Why φ?

Yesterday, @gravbeast asked on Twitter,

Does anyone know why we traditionally use Greek phi and psi for metasyntactic variables representing arbitrary logic formulas? Is it just because ‘formula’ begins with an ‘f’ sound? And chi was being used for other things?

Although Whitehead and Russell already used φ and ψ for propositional functions, the convention of using them specifically as meta-variables for formulas seems to go back to Quine’s 1940 Mathematical Logic. Quine used μ, ν as metavariables for arbitrary expressions, and reserved α, β, γ for variables, ξ, η, σ for terms, and φ, χ, ψ for statement. (ε, ι, λ had special roles.) Why φ for statements? Who knows. Perhaps simply because Whitehead and Russell used it for propositional functions in Principia? Or because “p” for “proposition” was entrenched, and in classic Greek, φ was a p sound, not f?

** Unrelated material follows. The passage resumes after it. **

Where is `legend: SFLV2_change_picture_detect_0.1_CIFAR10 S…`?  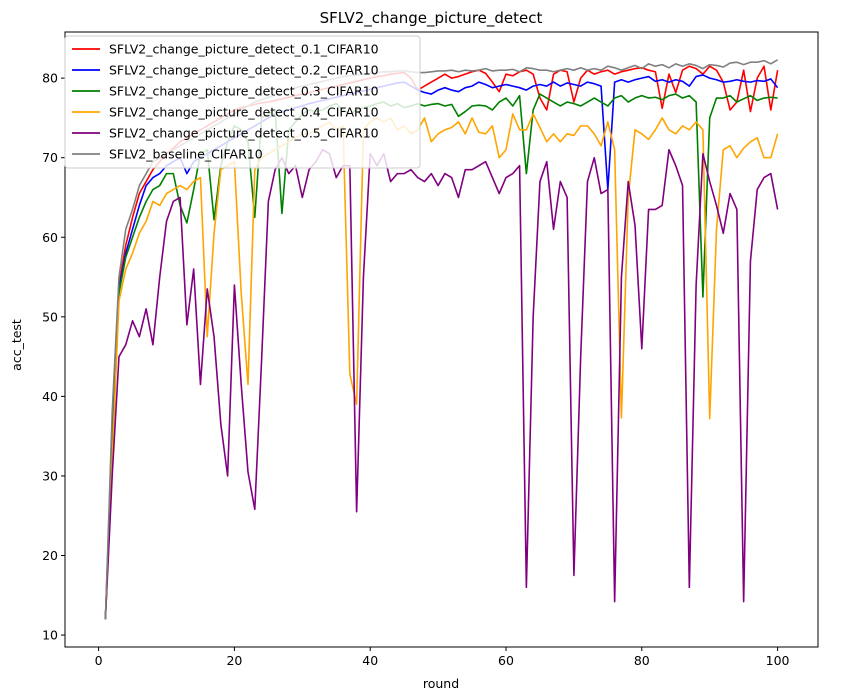
legend: SFLV2_change_picture_detect_0.1_CIFAR10 S… is located at coordinates (242, 102).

The most common alternative in use at the time was the use of Fraktur letters, e.g., \(\mathfrak{A}\) as a metavariable for formulas, and A as a formula variable; x as a bound variable and \(\mathfrak{x}\) as a metavariable for bound variables. This was the convention in the Hilbert school, also followed by Carnap. Kleene later used script letters for metavariables and upright roman type for the corresponding symbols of the object language. But indicating the difference by different fonts is perhaps not ideal, and Fraktur may not have been the most appealing choice anyway, both because it was the 1940s and because the type was probably not available in American print shops.